Найдена интересная форма спектакля с пространством меняющимся движущимися кулисами. Эти легкие панно-вуали буквально танцуют, плавно перемещаясь по сцене, они то открывают, то скрывают героев, помогают трансформировать декорации, важными деталями конкретизируя место действие, будь то набережная Ялты, дом Прозоровых, усадьба Сорина или домашний театр...

Написав собственное либретто, Уральский уже в литературной основе мастерски создал парафраз чеховских персонажей и сцен. Может быть, даже точнее сказать коллаж. Впрочем, сам балетмейстер нашел еще более верное определение. Это отражение в уме и душе современного художника чеховских образов, мыслей и чувств, рефлексии эмоций чеховских героев. Воплощая замысел на сцене, балетмейстер не сдает позиций либреттиста, напротив, режиссерскими и хореографическими приемами усиливает впечатление. При этом – удивительно – не утрачивает ощущения какой-то сознательной зыбкости, эфемерности общей конструкции.

Уральский наделяет каждого своего персонажа характерной пластикой. Чинен и сдержан променад Анны Сергеевны (Наталья Большина) с Гуровым (Александр Цвариани), по-крестьянски колоритно «высказывается» Мужик (Виталий Минин), по-простому грациозно – Горничная (Елена Трофимычева).

Эмоциональное напряжение выявлено в позах и прощальных жестах Сестер (Наталья Конева, Полина Курбатова, Татьяна Лазарева), причем у каждой по-своему: от пессимистически безвольных до напряженно отчаянных. Отменно найдена великолепная ломкая, «пронзительно страдающая» пластика Чайки (Софья Лыткина).

Антон Павлович передавал психологизм российского общества.
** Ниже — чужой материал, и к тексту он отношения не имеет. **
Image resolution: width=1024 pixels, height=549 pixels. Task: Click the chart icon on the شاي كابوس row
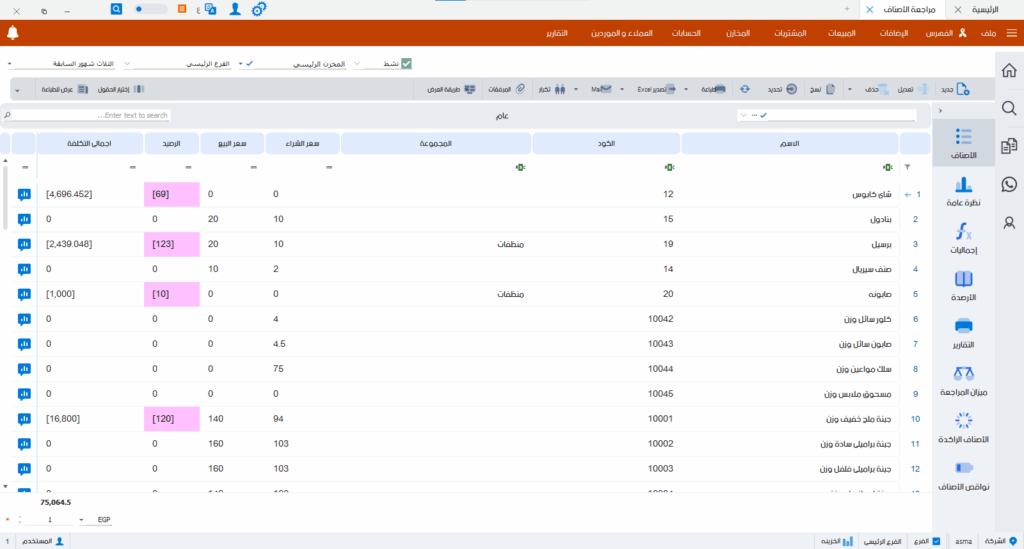point(24,194)
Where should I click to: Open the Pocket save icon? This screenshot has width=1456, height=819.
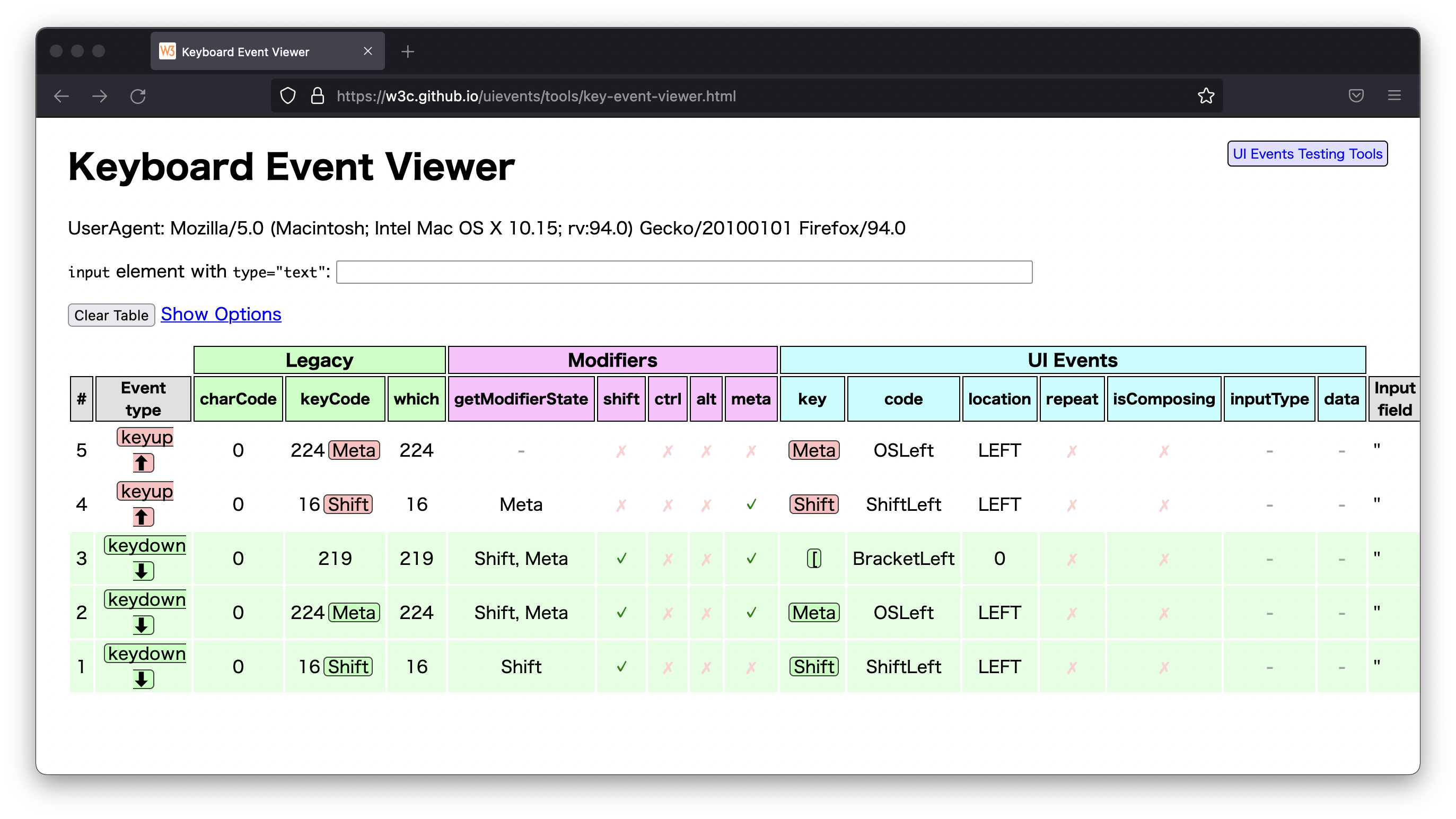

Уральскому далось поистине инкрустировано передать в танце, в самом образном строе спектакля психологизм Чехова.

Как и у писателя, у балетмейстера особое место заняли женские образы. Константин Уральский сосредоточился на шести: Нине Заречной, Аркадине, Ольге, Маше, Ирине и Анне Сергеевне, в которых, похоже, искренне влюблен.

Если первая часть спектакля обрисована красками более реалистично узнаваемыми, во всяком случае в костюмах, пусть и опоэтизированном, но все же несколько обытовленном поведении героев, то во второй части все реальные приметы сняты. Героини облачены в условные костюмы. Перед нами не люди, а скорее их обнаженные души, чувства, мысли, желания, как бы отраженные в мистическом зеркале.

Сместив акценты сценарной драматургии в несколько перевешивающую вторую половину своего произведения, Уральский увлекся разнообразием танцевальных форм и волной накатывающих композиций. Музыка дает основание для такого эксперимента, поскольку для воплощения своего замысла балетмейстер выбрал «Серенаду до мажор для струнного оркестра» Чайковского (с другой стороны смело, ибо вновь потревожен дух Баланчина).

Однако Уральский ни в какое соперничество не вступает. Он придумывает каждой женщине-душе свой собственный чистый пластический голос, добиваясь почти романтической полётности. Причем индивидуальные голоса не теряются, даже сливаясь.

Безусловно, спектакль будет особенно интересен тем зрителям, кто знаком с творчеством Чехова и тем, кто способен оценить метафорическое мышление художника, умеющего перевести написанное слово на эмоциональный язык безмолвного искусства.